I’ve been analysing the latest ONS business demography data (that ONS pull from the IDBR). It contains a tonne of great data on business births, deaths, numbers, ‘high growth’ firms, survival rates, down to local authority level (though sadly sector breakdowns only at national level).
- My working report from that is here - hoping to add more
- Prep code is here
- Quarto code for the report is here
Getting data out of Excel documents can be a bit extremely horrible [noting, to be clear, that Excel docs like this are super useful for many people, but just nasty for those of us who want to get the data into something like R or Python, so…]. In this case, what we’ve got is this:
- For each type of data (firm births, deaths, active count, high growth count etc) there are four sheets covering different time periods, with two spanning two years and two with a single year. Why? That’s unclear until you check the geographies - the local authorities (LAs) used don’t match across sheets. Why? Because the boundaries changed, so there’s a different sheet each year they’ve changed.

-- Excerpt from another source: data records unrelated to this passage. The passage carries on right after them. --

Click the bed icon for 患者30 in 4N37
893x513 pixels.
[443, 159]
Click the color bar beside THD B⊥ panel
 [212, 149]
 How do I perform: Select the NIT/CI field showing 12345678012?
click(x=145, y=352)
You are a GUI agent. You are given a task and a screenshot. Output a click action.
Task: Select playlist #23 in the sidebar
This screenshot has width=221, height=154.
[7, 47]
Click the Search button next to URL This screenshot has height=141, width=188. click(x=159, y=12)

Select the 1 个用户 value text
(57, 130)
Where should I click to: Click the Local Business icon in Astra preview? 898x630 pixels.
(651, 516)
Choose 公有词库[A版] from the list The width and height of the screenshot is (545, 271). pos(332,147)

So if we want consistent data across all time periods, we’ve got a couple of things to do:
- Get the data out of each set of four sheets into one;
- Harmonise the geographies so datapoints are consistent.
Luckily, the LA changes have all been to combine into larger units over time (usually unitary authorities) - so all earlier LAs fit neatly into later boundaries. Phew. This means values from earlier LAs can be summed to the larger/later ones - backcasting 2022 boundaries through all previous data.
Some anonymous angel/angels made this Wikipedia page clearly laying out when and what local authorities combined into larger unitary ones in recent years. Using that, we can piece together the changes to get to this function that does the harmonising. It groups previous LAs - that only needs to backcast 2021/2022 names once, no faffing around with each separate sheet - and then summarises counts for those new groups, for previous years’ data.
Prior to that, though, we need to pull the sheets into R. There are a lot of sheets - doing this manually would be baaad…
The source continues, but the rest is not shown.